Sabesp aprova incorporação da Emae em assembleia

Operação depende apenas de decisão sobre pedido de acionistas

Sabesp aprova incorporação da Emae em assembleia
Estações de Tratamento de Água da Sabesp na Grande São Paulo Crédito: Ascom SP

A assembleia geral extraordinária da Sabesp aprovou, na quinta-feira (30), a incorporação da Emae, etapa considerada decisiva para a reorganização societária das duas empresas. A proposta também recebeu o aval dos acionistas da companhia de energia, mas a conclusão da operação ainda depende da análise de um pedido apresentado por acionistas minoritários, que contestam aspectos do processo junto à Comissão de Valores Mobiliários (CVM).

A incorporação prevê que a Sabesp absorva a totalidade das ações da Emae que ainda não pertencem à companhia. Como contrapartida, os acionistas da empresa de energia receberão ações da Sabesp conforme a relação de troca definida nos documentos da operação. Após a conclusão do processo, a Emae deixará de ter ações negociadas separadamente na B3 e passará a ser subsidiária integral da empresa de saneamento.

Segundo as empresas, a reorganização busca simplificar a estrutura societária, reduzir custos administrativos e integrar as atividades relacionadas à gestão de recursos hídricos e de energia. A proposta foi aprovada anteriormente pelos conselhos de administração das duas companhias e já havia recebido autorização do Conselho Administrativo de Defesa Econômica (Cade), sem imposição de restrições concorrenciais.

Apesar da aprovação nas assembleias, a efetivação da incorporação ainda depende do desfecho de um pedido protocolado por acionistas minoritários da Emae na CVM. Os investidores solicitaram o adiamento da assembleia e questionaram informações relacionadas à operação, alegando necessidade de esclarecimentos adicionais. A autarquia analisou o pedido, mas o tema continua sendo acompanhado até a conclusão formal da reorganização societária.

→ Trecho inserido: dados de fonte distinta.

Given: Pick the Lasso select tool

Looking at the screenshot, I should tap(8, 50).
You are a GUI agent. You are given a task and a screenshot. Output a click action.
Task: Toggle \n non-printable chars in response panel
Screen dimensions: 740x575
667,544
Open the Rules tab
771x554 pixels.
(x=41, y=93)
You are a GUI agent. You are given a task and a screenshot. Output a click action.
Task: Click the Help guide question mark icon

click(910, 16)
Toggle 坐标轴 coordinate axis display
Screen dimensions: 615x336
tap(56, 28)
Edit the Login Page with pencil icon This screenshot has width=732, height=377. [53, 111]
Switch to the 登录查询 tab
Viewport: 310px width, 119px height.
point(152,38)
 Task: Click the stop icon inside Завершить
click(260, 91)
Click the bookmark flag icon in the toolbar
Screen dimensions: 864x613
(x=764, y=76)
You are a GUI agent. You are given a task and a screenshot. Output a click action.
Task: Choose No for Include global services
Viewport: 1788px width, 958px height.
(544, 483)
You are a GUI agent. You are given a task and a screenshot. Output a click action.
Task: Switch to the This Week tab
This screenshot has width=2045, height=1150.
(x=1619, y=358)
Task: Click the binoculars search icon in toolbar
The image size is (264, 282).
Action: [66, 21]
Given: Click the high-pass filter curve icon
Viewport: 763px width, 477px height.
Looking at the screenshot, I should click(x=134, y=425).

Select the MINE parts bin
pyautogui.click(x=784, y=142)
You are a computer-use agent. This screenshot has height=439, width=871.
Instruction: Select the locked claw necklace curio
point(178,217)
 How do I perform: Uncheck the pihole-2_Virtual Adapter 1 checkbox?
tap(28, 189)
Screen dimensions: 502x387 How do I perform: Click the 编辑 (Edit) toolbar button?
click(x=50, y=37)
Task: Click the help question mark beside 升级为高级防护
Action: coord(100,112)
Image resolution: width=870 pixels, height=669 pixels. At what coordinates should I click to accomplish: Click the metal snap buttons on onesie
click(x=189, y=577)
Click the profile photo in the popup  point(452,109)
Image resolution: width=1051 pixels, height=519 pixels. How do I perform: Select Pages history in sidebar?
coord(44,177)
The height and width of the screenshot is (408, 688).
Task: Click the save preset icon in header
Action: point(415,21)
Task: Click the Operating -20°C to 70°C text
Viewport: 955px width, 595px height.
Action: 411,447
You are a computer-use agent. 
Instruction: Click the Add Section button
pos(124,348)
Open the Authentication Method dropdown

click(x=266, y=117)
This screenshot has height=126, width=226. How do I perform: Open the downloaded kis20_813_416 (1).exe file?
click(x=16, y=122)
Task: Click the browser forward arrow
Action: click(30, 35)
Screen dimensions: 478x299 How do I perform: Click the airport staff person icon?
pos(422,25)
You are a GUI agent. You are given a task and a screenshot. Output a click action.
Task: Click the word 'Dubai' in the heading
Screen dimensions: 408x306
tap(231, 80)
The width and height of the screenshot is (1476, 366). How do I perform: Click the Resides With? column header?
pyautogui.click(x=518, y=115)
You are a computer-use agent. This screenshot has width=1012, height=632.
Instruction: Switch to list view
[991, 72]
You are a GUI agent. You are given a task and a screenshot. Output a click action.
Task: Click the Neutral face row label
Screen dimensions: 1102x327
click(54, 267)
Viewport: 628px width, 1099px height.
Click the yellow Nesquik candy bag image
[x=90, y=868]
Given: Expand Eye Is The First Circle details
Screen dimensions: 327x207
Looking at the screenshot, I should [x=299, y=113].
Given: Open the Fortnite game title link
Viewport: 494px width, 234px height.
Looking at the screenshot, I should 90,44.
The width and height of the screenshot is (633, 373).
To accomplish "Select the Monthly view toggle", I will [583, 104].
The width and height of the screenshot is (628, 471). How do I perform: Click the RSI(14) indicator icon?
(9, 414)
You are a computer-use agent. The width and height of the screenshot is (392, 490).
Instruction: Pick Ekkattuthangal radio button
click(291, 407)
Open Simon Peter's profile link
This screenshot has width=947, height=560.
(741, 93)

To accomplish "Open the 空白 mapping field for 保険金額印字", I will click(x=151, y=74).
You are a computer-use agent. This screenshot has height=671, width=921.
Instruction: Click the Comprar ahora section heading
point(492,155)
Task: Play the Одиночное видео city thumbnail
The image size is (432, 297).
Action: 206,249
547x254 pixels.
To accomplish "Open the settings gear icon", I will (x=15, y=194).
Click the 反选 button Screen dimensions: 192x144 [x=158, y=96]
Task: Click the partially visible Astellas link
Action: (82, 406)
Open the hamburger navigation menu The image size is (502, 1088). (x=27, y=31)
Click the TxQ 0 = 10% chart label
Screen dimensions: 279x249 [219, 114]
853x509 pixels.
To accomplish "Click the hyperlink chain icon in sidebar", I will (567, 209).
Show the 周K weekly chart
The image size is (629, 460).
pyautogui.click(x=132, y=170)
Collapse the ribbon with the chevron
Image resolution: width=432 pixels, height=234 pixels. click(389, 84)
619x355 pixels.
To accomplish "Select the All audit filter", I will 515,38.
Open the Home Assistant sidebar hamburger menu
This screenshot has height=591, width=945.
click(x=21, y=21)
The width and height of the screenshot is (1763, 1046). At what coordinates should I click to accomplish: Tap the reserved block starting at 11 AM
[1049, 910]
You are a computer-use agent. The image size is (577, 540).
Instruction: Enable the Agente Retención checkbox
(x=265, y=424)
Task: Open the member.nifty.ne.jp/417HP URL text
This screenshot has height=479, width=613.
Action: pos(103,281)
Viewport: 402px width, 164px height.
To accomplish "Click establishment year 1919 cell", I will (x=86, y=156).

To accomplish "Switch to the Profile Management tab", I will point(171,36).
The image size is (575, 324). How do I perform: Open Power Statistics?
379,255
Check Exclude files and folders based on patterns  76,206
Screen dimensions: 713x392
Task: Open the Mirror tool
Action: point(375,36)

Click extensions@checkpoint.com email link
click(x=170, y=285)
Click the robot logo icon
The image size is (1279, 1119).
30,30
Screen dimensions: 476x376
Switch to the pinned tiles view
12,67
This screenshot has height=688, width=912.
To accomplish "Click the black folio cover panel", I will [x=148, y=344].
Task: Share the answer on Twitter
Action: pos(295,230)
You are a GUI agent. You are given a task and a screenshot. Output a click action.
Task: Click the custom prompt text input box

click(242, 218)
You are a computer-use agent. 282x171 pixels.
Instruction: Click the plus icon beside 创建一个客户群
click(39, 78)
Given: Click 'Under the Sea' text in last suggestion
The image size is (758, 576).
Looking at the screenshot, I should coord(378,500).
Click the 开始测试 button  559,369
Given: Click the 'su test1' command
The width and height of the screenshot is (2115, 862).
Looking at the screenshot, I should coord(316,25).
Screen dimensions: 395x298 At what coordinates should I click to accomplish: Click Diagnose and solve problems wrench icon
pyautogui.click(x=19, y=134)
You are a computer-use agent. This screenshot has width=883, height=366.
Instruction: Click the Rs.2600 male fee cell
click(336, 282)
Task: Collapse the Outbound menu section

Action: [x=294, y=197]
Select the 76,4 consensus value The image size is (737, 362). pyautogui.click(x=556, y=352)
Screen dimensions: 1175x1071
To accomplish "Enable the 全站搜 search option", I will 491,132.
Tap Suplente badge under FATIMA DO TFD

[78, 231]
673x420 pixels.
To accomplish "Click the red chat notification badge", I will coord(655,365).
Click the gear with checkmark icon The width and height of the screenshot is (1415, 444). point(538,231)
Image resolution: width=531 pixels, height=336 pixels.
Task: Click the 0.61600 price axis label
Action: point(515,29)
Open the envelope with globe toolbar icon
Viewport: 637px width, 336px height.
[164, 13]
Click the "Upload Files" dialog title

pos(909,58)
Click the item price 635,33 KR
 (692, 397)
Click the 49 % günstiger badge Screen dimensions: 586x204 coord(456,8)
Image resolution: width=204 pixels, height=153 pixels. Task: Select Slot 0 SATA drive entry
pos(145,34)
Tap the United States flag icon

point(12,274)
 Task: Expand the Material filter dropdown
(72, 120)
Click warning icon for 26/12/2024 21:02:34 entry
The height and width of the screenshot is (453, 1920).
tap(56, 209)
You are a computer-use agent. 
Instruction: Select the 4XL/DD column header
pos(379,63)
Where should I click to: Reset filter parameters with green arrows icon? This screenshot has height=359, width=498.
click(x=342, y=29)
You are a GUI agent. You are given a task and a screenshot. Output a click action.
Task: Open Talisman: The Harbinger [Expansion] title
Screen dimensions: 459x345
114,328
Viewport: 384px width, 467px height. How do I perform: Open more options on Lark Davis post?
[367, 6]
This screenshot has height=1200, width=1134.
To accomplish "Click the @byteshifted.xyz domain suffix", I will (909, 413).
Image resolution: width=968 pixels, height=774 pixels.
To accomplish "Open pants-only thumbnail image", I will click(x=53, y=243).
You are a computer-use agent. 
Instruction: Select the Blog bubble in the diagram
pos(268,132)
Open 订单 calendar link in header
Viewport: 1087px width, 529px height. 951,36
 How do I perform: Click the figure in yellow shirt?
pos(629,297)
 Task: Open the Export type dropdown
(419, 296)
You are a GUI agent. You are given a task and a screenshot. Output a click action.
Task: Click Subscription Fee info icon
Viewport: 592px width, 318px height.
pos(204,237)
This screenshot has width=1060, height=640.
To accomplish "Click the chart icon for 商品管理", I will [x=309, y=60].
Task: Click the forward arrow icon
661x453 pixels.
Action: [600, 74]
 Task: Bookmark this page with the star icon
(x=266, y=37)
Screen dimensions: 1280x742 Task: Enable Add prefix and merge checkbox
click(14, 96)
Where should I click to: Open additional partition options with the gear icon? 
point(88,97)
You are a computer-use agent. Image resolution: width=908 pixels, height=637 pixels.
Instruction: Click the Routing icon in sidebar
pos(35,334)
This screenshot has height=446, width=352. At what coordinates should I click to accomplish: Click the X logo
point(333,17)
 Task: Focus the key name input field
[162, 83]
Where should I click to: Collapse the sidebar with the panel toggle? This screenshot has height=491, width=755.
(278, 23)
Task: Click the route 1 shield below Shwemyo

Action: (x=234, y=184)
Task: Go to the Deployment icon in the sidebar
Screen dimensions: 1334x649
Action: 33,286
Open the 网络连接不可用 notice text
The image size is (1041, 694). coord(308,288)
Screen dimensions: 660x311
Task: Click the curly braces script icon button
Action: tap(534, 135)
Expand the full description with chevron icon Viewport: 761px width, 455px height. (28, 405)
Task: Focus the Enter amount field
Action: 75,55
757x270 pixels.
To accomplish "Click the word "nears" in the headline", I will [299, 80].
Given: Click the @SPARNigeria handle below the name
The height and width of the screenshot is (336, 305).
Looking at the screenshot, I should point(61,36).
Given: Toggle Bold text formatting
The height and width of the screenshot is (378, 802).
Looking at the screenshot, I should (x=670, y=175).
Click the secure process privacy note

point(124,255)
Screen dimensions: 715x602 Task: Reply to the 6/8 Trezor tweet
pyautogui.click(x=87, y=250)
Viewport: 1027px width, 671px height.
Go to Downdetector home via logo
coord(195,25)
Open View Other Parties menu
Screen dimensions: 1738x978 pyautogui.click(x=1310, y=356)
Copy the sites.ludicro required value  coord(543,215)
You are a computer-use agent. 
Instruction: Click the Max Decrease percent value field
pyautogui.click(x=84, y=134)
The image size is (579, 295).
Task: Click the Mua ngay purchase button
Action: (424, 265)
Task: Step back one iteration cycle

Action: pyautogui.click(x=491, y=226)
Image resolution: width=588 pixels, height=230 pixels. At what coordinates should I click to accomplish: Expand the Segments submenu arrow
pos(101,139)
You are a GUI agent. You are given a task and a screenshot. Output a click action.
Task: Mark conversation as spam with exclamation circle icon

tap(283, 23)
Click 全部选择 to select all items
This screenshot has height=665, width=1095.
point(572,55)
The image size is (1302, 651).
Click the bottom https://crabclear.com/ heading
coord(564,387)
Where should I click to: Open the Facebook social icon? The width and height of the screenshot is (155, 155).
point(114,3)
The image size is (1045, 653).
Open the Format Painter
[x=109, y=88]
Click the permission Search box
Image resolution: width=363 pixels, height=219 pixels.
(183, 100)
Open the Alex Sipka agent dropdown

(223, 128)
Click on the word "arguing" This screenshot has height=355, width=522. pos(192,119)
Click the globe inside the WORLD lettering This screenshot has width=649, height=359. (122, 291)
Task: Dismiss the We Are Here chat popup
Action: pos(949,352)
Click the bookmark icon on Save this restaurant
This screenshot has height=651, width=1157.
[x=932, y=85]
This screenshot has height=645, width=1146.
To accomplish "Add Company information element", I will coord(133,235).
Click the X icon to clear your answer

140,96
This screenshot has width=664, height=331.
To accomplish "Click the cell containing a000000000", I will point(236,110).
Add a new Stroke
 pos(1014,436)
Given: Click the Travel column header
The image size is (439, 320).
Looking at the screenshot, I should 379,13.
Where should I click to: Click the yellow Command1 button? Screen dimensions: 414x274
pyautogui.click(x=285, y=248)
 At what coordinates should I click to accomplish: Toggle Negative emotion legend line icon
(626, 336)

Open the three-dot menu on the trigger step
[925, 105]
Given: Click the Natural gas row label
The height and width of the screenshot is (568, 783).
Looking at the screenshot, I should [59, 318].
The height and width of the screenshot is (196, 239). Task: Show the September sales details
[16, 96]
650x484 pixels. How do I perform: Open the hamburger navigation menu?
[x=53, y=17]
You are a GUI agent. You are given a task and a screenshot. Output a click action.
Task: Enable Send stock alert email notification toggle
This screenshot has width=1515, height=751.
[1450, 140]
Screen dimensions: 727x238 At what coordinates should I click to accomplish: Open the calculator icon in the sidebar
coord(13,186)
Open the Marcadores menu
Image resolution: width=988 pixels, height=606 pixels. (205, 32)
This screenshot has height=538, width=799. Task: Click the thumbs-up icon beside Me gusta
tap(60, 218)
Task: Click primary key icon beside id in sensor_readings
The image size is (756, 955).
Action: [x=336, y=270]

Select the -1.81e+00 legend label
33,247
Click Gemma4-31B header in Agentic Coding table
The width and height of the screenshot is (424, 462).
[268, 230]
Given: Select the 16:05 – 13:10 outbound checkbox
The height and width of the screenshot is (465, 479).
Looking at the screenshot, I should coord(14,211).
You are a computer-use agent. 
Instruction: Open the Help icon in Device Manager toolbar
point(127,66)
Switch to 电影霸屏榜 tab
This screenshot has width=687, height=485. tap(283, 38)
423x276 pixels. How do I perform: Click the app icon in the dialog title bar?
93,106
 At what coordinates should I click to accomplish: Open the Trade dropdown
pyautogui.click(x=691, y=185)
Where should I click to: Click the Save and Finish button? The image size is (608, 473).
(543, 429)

A incorporação integra a estratégia iniciada após a Sabesp assumir o controle da Emae, adquirida pelo Governo do Estado de São Paulo. Desde então, as empresas vêm adotando medidas para unificar a gestão e ampliar a integração de suas atividades. Com a conclusão do processo, a expectativa é que toda a estrutura operacional e societária passe a funcionar sob uma única companhia, mantendo as operações de saneamento e geração de energia dentro do mesmo grupo empresarial.